Segment Open

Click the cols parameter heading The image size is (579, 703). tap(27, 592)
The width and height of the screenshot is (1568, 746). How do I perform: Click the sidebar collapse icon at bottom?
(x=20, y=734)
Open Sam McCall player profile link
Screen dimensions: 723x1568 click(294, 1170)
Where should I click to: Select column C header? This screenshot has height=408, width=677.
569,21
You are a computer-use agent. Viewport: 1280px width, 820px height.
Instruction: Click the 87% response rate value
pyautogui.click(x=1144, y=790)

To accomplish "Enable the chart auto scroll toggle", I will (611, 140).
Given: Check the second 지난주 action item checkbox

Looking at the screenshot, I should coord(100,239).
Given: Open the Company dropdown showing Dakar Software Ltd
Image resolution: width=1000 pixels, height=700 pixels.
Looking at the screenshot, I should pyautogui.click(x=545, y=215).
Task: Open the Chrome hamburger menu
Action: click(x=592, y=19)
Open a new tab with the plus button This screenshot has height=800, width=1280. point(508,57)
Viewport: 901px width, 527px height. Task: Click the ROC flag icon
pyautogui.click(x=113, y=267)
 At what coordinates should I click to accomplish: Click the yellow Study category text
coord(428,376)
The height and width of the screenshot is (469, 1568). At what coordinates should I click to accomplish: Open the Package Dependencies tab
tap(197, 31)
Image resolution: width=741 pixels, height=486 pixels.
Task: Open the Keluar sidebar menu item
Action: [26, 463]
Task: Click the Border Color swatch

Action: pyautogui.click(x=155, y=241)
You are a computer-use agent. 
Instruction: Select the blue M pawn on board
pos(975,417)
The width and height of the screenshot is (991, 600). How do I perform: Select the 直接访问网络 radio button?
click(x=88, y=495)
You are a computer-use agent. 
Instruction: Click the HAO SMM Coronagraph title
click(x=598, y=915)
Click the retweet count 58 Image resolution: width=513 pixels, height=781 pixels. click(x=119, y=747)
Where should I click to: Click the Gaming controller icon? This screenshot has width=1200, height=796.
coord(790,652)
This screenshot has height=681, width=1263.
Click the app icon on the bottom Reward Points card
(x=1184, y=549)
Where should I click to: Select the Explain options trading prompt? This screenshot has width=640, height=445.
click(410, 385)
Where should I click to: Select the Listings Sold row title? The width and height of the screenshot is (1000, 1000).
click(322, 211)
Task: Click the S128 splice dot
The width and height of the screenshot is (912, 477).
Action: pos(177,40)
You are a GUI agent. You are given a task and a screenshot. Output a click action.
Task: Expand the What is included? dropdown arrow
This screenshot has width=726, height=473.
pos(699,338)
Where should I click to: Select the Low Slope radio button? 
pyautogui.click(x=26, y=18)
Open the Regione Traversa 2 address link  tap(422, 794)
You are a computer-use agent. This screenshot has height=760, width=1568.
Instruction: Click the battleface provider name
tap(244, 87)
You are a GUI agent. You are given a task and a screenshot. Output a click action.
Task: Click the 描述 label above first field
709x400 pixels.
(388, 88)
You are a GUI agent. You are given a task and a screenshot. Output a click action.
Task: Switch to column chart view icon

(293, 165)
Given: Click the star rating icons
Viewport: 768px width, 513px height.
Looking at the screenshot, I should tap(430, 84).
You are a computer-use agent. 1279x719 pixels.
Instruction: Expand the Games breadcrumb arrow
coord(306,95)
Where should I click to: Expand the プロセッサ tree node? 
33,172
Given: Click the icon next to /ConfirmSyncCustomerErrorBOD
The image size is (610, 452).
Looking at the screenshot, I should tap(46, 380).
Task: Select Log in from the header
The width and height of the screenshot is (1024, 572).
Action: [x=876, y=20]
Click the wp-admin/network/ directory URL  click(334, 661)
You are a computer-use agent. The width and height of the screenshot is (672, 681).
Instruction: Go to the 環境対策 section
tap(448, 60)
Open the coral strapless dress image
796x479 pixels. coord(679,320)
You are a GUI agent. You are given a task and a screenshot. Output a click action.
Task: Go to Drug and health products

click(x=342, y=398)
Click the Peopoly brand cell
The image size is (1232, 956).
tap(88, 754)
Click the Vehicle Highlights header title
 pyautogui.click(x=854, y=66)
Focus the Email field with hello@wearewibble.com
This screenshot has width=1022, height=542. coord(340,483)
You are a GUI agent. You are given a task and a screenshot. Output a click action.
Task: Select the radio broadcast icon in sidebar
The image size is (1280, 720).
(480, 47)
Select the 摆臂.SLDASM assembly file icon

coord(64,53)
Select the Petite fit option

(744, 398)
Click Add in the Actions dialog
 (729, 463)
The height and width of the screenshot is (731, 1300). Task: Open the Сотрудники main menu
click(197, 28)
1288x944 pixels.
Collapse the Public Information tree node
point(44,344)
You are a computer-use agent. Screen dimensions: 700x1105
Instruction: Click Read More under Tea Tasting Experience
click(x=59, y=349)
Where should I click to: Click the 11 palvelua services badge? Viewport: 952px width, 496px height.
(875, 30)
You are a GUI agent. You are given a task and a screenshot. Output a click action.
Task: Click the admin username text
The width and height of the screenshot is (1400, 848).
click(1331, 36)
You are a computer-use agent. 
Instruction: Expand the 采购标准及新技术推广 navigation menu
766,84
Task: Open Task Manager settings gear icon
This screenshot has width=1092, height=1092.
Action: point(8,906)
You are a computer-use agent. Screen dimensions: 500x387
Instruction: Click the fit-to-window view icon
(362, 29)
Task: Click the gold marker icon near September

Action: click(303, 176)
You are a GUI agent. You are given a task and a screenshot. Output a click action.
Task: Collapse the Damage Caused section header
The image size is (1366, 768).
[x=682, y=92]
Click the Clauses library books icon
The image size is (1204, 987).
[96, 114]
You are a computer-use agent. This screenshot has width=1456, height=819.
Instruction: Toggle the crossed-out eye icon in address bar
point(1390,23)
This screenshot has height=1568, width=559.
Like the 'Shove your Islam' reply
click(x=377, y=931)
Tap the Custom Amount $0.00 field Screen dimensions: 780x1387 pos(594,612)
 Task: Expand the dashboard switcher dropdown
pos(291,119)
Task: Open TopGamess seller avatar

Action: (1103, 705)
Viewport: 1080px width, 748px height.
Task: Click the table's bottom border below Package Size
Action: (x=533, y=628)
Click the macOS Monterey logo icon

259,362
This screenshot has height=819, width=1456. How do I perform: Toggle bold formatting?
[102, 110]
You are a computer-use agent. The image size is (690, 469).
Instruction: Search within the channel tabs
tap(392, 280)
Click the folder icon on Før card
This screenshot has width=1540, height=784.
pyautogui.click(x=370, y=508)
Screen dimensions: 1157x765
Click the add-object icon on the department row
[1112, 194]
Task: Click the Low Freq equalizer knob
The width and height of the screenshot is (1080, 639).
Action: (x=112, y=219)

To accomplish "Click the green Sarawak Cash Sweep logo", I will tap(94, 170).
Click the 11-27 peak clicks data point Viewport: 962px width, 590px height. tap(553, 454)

Segment Closed

■ Exercise brief ■
Within the entries, find all lines holding "admin" and copy each one.

■ Output for this task ■
Click the wp-admin/network/ directory URL  click(334, 661)
Task: Click the admin username text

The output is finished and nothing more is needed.